To reduce the recycle problems of the central tank battery (CTB), a deethanizer can be added to process liquids separated in compressor scrubbers. The addition of the deethanizer allows a specification NGL product to be produced. However, some operational difficulties can be encountered. Choke heaters may be required on high pressure streams flashed to lower pressures in order to prevent hydrate formation. Also, depending on the composition and production pressure levels, gases may have conditions near their critical region during compression and cooling. This can result in erratic levels in the scrubbers operating in this critical region.
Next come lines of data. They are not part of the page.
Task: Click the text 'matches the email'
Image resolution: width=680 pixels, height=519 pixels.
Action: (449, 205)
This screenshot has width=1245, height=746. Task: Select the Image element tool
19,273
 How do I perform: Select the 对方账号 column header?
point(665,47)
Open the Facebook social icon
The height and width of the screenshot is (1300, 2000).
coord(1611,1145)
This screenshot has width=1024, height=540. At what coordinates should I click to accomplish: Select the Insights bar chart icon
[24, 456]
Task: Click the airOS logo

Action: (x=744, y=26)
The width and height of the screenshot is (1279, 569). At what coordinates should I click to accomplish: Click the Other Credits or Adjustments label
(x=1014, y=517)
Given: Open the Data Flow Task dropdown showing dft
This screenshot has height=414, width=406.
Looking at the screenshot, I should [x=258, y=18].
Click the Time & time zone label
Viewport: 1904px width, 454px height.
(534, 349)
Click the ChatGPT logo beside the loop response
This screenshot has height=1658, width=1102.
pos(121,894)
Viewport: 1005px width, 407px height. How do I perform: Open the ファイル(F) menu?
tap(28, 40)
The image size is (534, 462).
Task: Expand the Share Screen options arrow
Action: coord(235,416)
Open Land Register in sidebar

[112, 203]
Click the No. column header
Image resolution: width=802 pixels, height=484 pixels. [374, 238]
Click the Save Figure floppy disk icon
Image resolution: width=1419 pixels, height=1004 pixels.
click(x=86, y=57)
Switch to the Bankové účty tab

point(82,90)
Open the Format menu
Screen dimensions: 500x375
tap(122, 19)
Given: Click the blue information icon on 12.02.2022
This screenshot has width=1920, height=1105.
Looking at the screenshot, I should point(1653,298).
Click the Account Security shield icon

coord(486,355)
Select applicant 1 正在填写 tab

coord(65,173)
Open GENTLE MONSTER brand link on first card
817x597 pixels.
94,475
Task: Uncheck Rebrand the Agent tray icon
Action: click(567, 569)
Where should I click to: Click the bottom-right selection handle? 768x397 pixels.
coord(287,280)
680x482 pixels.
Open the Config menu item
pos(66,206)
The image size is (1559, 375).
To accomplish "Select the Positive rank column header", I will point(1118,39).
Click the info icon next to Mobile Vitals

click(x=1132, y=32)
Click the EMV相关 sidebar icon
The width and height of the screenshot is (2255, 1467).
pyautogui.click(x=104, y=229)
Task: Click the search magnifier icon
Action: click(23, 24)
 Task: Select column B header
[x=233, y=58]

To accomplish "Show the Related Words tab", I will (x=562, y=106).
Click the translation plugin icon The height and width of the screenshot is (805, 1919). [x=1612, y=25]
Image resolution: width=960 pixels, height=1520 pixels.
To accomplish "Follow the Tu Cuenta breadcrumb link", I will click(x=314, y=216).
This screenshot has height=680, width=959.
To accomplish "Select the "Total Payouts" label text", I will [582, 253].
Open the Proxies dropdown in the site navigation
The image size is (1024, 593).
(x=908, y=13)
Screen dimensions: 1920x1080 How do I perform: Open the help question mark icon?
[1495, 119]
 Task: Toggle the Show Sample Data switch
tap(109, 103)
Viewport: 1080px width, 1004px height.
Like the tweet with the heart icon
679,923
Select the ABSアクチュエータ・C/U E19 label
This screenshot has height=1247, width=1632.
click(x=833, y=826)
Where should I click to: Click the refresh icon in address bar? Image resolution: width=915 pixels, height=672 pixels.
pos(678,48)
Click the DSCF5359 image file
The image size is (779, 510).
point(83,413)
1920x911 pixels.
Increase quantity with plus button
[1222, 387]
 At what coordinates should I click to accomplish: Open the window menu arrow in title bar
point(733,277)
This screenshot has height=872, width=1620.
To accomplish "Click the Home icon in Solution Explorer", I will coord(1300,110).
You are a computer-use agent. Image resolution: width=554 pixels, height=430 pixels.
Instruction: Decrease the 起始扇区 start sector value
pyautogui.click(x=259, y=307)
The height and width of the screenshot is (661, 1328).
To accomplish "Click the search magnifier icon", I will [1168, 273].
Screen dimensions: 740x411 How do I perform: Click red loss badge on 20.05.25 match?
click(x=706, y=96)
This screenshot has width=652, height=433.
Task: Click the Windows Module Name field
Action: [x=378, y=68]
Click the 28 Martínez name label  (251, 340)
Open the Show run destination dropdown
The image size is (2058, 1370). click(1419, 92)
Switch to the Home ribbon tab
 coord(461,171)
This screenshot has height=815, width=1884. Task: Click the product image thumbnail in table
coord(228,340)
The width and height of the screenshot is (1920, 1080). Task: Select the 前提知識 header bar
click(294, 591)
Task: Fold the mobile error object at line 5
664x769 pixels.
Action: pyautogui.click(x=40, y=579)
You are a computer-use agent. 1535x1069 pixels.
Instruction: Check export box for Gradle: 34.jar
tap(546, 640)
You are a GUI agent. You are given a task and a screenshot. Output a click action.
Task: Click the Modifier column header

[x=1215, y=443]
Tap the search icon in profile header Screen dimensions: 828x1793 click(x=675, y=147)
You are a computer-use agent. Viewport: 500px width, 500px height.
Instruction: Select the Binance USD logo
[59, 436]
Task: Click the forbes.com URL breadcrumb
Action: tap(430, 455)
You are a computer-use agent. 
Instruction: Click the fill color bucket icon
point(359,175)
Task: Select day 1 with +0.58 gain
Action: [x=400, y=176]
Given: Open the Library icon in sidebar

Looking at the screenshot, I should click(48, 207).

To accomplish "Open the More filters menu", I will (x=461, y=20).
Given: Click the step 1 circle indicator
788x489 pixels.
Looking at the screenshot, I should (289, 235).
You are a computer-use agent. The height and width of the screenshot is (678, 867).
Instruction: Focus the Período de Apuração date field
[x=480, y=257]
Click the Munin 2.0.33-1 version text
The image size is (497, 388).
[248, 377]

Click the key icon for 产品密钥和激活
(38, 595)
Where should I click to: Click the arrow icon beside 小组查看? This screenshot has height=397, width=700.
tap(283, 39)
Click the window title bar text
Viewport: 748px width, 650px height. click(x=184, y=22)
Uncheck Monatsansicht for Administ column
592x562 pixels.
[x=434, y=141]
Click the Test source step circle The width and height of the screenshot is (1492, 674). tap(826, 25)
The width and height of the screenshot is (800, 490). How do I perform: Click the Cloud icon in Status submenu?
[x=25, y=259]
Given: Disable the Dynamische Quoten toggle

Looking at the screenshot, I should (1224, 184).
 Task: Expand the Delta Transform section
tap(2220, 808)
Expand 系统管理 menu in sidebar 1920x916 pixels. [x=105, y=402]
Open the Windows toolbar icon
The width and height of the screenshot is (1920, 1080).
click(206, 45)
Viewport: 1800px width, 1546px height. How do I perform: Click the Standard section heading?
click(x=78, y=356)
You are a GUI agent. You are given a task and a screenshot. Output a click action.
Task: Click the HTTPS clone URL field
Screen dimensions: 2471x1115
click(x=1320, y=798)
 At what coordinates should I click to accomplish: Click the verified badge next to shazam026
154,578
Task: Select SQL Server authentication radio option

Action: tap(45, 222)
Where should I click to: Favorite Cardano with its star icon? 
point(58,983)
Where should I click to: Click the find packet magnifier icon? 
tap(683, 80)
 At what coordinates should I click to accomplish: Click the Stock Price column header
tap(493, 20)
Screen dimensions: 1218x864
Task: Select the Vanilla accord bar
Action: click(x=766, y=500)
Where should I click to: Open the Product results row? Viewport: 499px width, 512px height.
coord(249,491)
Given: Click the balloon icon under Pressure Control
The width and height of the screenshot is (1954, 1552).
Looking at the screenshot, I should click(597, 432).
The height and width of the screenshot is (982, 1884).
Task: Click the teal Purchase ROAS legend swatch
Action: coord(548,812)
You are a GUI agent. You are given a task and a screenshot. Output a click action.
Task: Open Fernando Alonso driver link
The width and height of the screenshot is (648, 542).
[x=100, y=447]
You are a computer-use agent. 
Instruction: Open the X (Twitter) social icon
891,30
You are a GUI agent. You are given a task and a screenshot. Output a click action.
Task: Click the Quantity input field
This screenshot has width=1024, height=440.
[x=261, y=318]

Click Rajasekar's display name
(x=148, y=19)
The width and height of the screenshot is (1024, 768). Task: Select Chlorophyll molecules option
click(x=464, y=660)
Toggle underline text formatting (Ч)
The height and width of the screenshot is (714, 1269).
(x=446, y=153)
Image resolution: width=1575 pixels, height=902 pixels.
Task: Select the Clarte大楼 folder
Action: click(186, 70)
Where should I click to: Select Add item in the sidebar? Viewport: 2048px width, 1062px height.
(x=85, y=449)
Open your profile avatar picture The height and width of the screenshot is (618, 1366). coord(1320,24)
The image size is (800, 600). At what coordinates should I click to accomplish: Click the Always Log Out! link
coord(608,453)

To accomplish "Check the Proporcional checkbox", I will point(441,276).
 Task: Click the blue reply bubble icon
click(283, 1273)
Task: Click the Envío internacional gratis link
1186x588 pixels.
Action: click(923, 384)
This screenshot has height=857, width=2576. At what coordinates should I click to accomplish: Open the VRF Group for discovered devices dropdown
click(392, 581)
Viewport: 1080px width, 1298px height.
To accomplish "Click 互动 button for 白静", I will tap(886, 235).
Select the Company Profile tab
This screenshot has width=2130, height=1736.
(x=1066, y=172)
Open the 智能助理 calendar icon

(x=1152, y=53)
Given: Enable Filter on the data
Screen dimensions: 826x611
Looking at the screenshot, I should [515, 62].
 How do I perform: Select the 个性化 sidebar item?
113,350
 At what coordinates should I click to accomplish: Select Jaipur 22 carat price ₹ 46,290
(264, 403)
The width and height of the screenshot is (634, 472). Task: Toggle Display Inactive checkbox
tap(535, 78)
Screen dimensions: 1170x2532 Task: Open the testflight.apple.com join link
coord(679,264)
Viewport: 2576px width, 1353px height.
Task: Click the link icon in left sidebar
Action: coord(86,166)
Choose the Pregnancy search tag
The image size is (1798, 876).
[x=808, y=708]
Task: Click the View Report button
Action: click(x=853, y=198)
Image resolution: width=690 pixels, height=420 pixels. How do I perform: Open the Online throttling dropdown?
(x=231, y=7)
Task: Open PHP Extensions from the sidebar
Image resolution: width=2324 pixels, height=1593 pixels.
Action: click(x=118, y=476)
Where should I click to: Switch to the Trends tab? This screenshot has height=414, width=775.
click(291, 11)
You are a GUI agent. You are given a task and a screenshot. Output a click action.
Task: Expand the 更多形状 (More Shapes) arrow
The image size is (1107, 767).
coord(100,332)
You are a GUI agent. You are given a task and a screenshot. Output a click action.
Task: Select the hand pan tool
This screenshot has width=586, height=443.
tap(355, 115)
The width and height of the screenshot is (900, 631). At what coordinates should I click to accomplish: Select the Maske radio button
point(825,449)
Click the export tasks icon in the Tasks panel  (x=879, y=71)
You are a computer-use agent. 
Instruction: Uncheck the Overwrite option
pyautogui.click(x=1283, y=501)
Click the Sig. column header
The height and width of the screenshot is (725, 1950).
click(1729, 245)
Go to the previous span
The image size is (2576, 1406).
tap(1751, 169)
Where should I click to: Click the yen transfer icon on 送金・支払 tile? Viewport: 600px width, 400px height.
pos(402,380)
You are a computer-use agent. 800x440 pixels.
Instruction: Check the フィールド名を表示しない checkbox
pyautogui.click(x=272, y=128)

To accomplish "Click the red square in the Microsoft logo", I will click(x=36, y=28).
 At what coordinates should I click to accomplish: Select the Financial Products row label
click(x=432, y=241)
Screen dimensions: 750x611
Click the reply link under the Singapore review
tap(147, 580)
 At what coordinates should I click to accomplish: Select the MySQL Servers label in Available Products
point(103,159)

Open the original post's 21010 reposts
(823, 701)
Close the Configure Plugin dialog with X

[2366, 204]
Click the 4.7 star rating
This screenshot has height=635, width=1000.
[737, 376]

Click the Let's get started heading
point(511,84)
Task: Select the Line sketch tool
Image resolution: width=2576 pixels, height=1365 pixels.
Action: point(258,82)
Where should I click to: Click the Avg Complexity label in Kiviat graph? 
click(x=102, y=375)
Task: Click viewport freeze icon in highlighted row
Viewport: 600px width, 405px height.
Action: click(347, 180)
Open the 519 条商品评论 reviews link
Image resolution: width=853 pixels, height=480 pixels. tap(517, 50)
With higher energy prices, however, more efficient separation techniques not subject to these problems are in demand for recovery at a production facility of stabilized condensate and specification NGL from natural gas produced from high pressure gas condensate reservoirs. As can be appreciated from the above description, conventional processes such as central tank battery (CTB) facilities can require a large amount of compression and are therefore inefficient. Similarly, as indicated, there are a number of potential problems in utilizing the central tank battery (CTB) with deethanizer system. A demand therefore exists for a stabilization process that is more efficient than these past processes and which is capable at a production facility of producing specification residue gas and natural gas liquids as well as specification stabilized condensate products. The present invention meets these requirements in an efficient and economical manner and avoids the problems presented by the past processes.